The labrum is often torn during traumatic dislocation. This can be the classic Bankart lesion, where the labrum tears from the bone along the anteroinferior quarter of the glenoid. A variety of Bankart variants have been described such as the ALPSA (anterior labrum periosteal sleeve avulsion) lesion and the Perthes lesion. The Bankart tear may extend into a SLAP lesion, or extend around the inferior glenoid, or even involve the entire circumference of the socket. These lesions will need to be released (as they often heal in an abnormal position), reduced to their proper position on the glenoid rim and re-attached using suture anchors to a freshened bed so that they can heal strongly in an effective position. Labral repairs for patients at the Polar I position can be done either arthroscopically or by classic open surgery through a deltopectoral approach.

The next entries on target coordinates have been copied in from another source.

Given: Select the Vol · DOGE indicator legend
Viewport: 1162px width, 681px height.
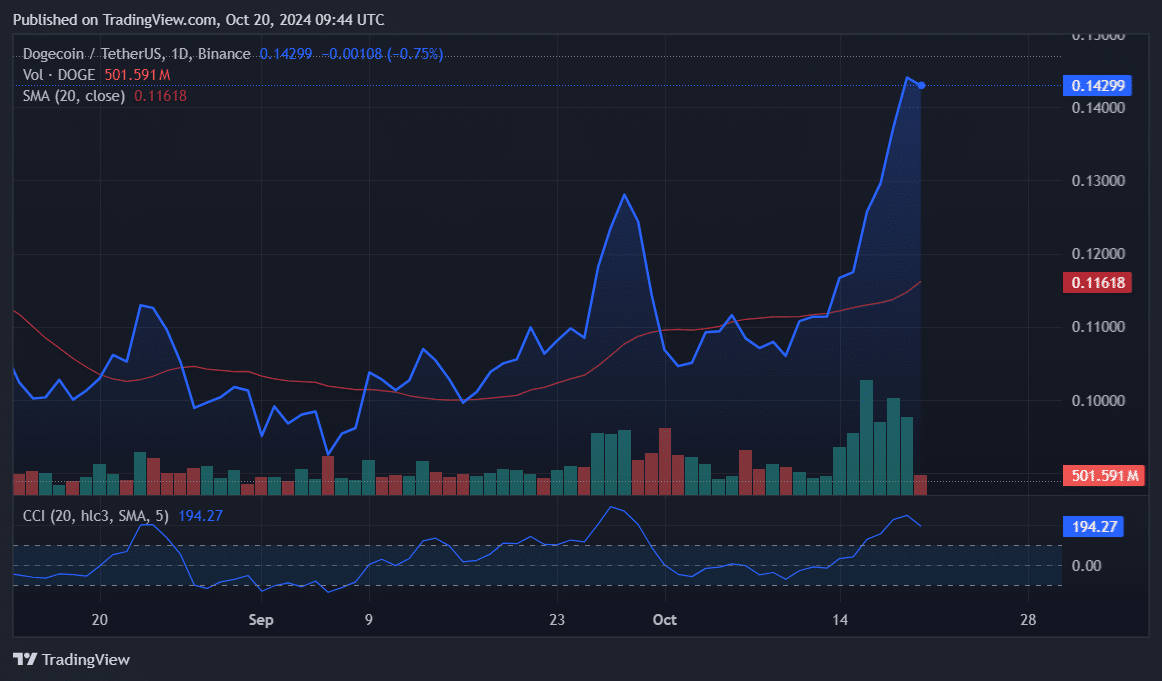Looking at the screenshot, I should point(59,75).
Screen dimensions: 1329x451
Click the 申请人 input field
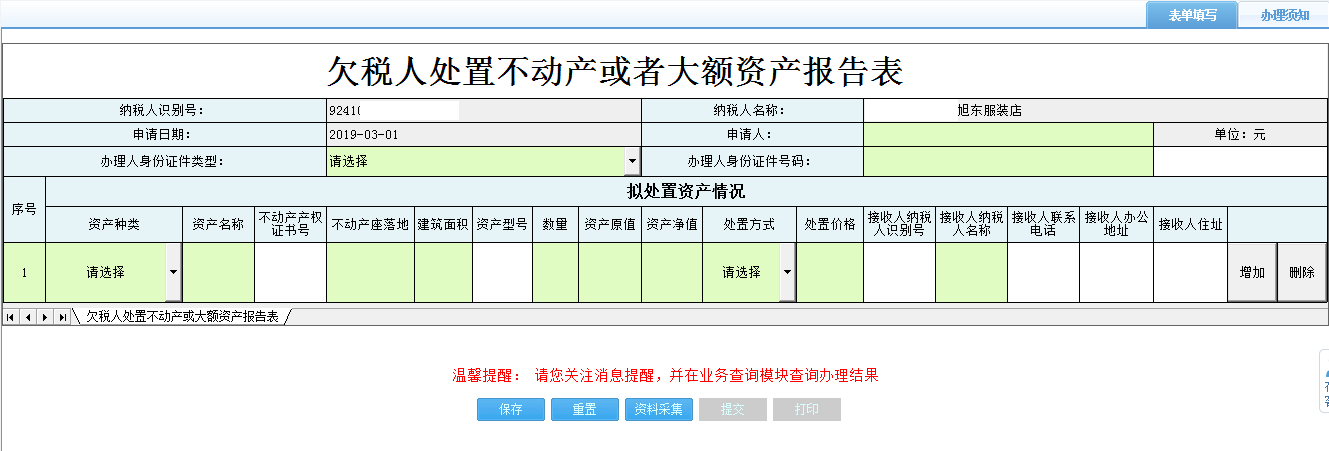click(x=1008, y=134)
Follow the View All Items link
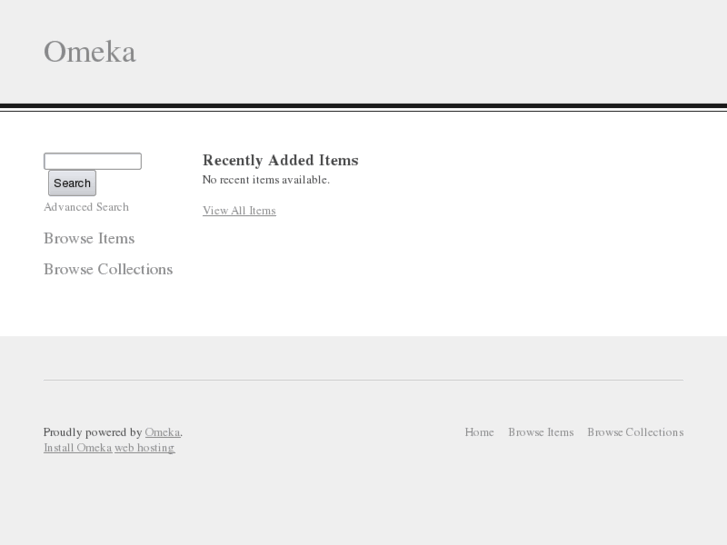The width and height of the screenshot is (727, 545). click(x=239, y=211)
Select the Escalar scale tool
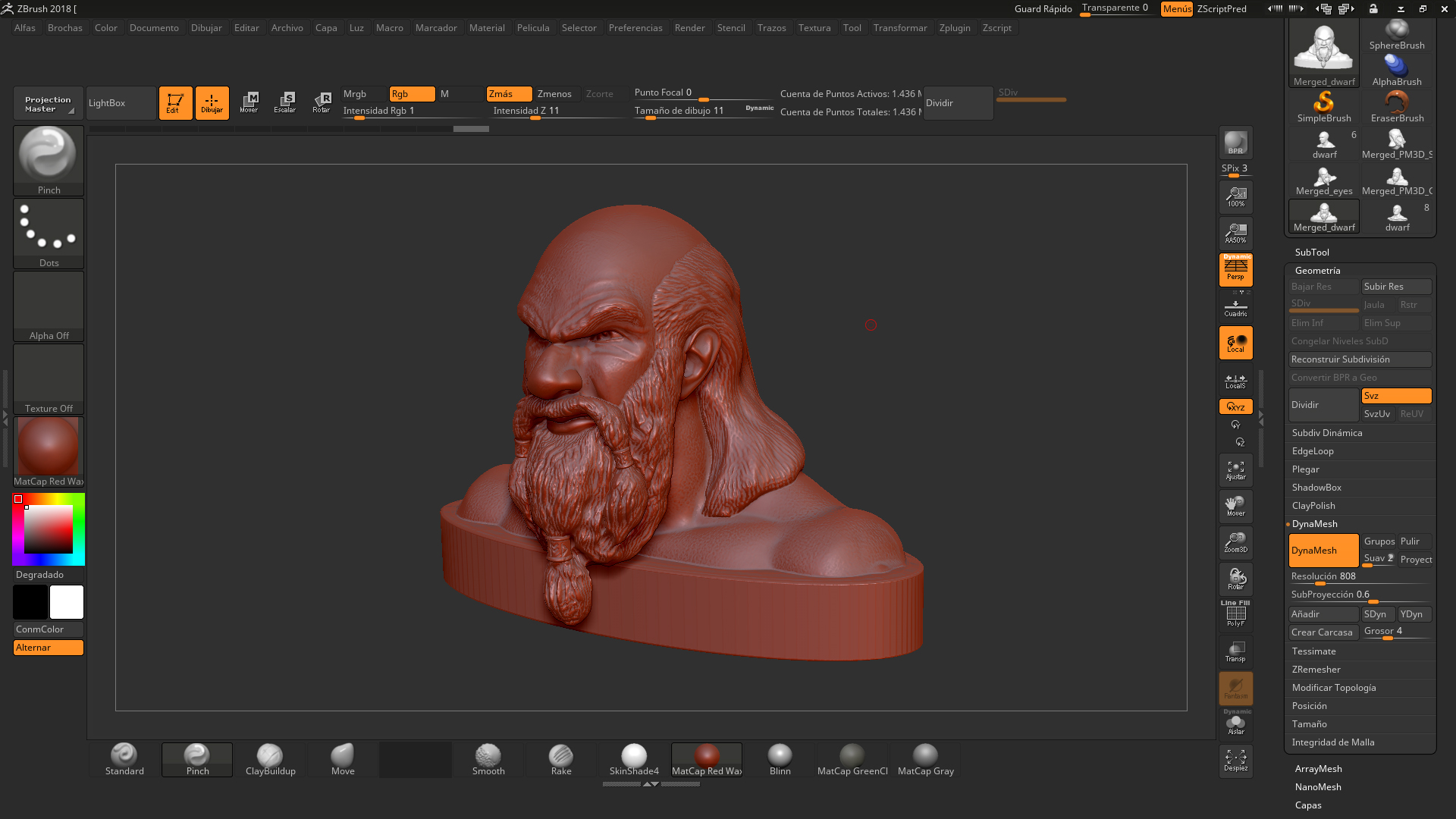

The glenohumeral ligaments may stretch or tear, or avulse from the humeral surface as a HAGL (humeral avulsion of the glenohumeral ligaments) lesion. The ligaments may be thin, stretched, or elastic if the patient lies on the I/II line, as the majority do. If the ligaments are loose and baggy then they will need to be repaired at the time of surgery. The capsule is often globally loose and may need to be tightened South to North and often East to West as well. At open surgery this is easy to do. The capsule is opened using a vertical capsulotomy and three sutures are placed to close the rotator interval. This will usually effect the necessary inferior capsular shift. As the capsulotomy is closed it can be overlapped East to West making sure that it is not overtightened. If more of a shift is required then a Neer T-shaped capsulotomy is performed. The rotator interval is closed and then a South to North double-breasting is performed to create a full and proper Neer inferior capsular shift. The vertical capsulotomy is then closed with as much double breasting East to West as required.
This is where things get difficult at arthroscopic surgery. All capsular shifts depend upon closing the rotator interval. If the interval is not securely closed then any South to North plication will merely open the rotator interval more, negating the effect of the capsular shift. Arthroscopic rotator interval closure can be performed, but is not easy, because the anterior working cannulae themselves take up most of the interval. To place more than one suture in the interval is more difficult still. To place three sutures in the interval arthroscopically is just showing off, very few surgeons have the requisite skill to do this. Double breasting is just not possible arthroscopically. This means that the further down the Polar I/II line towards the Polar II end becomes more and more difficult to perform arthroscopically.
If there is bone loss to the anteroinferior glenoid then this bone loss will need to be made good. This can not be done using a ligamentous repair and will need bone to be transferred to make up the SAC loss. The normal way to do this is a Bristow–Latarjet transfer of the coracoid process. This operation is performed using a deltopectoral approach. The musculocutaneous nerve must be exposed and protected throughout the procedure. The bone surfaces of the coracoid and the glenoid neck must be decorticated so that the coracoid will unite to the scapula. The coracoid is attached with one or two AO lag screws.
If the defect is larger than usual, too large for a coracoid transfer, then a tri-cortical bone block may be needed from the pelvic rim to make up the SAC defect.
In the middle aged to elderly patient the dislocation may be complicated by tearing of the rotator cuff itself. In these patients recurrent dislocation is not the long-term problem, it is the cuff tear itself, and this will need to be repaired.